▸ **Saved data entries**:
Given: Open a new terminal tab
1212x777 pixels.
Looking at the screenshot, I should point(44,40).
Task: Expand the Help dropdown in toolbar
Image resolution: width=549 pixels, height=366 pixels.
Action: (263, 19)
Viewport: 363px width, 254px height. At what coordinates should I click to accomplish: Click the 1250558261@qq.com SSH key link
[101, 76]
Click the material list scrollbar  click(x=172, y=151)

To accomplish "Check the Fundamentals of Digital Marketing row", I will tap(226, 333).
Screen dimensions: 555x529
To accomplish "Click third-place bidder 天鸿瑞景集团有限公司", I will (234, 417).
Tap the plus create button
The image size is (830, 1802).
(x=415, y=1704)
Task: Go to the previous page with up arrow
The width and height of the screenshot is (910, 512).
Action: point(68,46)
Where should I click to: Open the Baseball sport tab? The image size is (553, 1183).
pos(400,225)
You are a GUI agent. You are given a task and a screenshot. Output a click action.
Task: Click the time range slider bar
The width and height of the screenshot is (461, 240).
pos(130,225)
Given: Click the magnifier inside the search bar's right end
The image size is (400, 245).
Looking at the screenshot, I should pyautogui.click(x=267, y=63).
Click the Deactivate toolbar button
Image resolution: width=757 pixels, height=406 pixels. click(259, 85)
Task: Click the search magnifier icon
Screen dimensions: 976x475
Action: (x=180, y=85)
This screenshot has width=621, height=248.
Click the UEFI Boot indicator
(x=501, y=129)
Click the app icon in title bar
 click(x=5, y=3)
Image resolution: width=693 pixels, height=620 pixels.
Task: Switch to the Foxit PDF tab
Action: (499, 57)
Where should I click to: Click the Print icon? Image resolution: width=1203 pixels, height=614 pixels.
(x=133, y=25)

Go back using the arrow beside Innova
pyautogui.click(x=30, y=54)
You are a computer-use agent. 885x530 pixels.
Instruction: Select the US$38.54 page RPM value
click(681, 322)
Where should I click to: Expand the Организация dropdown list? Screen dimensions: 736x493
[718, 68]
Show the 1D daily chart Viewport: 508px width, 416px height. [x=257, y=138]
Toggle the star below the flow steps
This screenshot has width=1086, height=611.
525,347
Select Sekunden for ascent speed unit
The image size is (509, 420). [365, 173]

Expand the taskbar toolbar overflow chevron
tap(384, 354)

▸ **THE PROBLEM**:
For each entry above, write out an exact copy.

▸ **EXPECTED ANSWER**:
Given: Open a new terminal tab
1212x777 pixels.
Looking at the screenshot, I should point(44,40).
Task: Expand the Help dropdown in toolbar
Image resolution: width=549 pixels, height=366 pixels.
Action: (263, 19)
Viewport: 363px width, 254px height. At what coordinates should I click to accomplish: Click the 1250558261@qq.com SSH key link
[101, 76]
Click the material list scrollbar  click(x=172, y=151)

To accomplish "Check the Fundamentals of Digital Marketing row", I will tap(226, 333).
Screen dimensions: 555x529
To accomplish "Click third-place bidder 天鸿瑞景集团有限公司", I will (234, 417).
Tap the plus create button
The image size is (830, 1802).
(x=415, y=1704)
Task: Go to the previous page with up arrow
The width and height of the screenshot is (910, 512).
Action: point(68,46)
Where should I click to: Open the Baseball sport tab? The image size is (553, 1183).
pos(400,225)
You are a GUI agent. You are given a task and a screenshot. Output a click action.
Task: Click the time range slider bar
The width and height of the screenshot is (461, 240).
pos(130,225)
Given: Click the magnifier inside the search bar's right end
The image size is (400, 245).
Looking at the screenshot, I should pyautogui.click(x=267, y=63).
Click the Deactivate toolbar button
Image resolution: width=757 pixels, height=406 pixels. click(259, 85)
Task: Click the search magnifier icon
Screen dimensions: 976x475
Action: (x=180, y=85)
This screenshot has width=621, height=248.
Click the UEFI Boot indicator
(x=501, y=129)
Click the app icon in title bar
 click(x=5, y=3)
Image resolution: width=693 pixels, height=620 pixels.
Task: Switch to the Foxit PDF tab
Action: (499, 57)
Where should I click to: Click the Print icon? Image resolution: width=1203 pixels, height=614 pixels.
(x=133, y=25)

Go back using the arrow beside Innova
pyautogui.click(x=30, y=54)
You are a computer-use agent. 885x530 pixels.
Instruction: Select the US$38.54 page RPM value
click(681, 322)
Where should I click to: Expand the Организация dropdown list? Screen dimensions: 736x493
[718, 68]
Show the 1D daily chart Viewport: 508px width, 416px height. [x=257, y=138]
Toggle the star below the flow steps
This screenshot has width=1086, height=611.
525,347
Select Sekunden for ascent speed unit
The image size is (509, 420). [365, 173]

Expand the taskbar toolbar overflow chevron
tap(384, 354)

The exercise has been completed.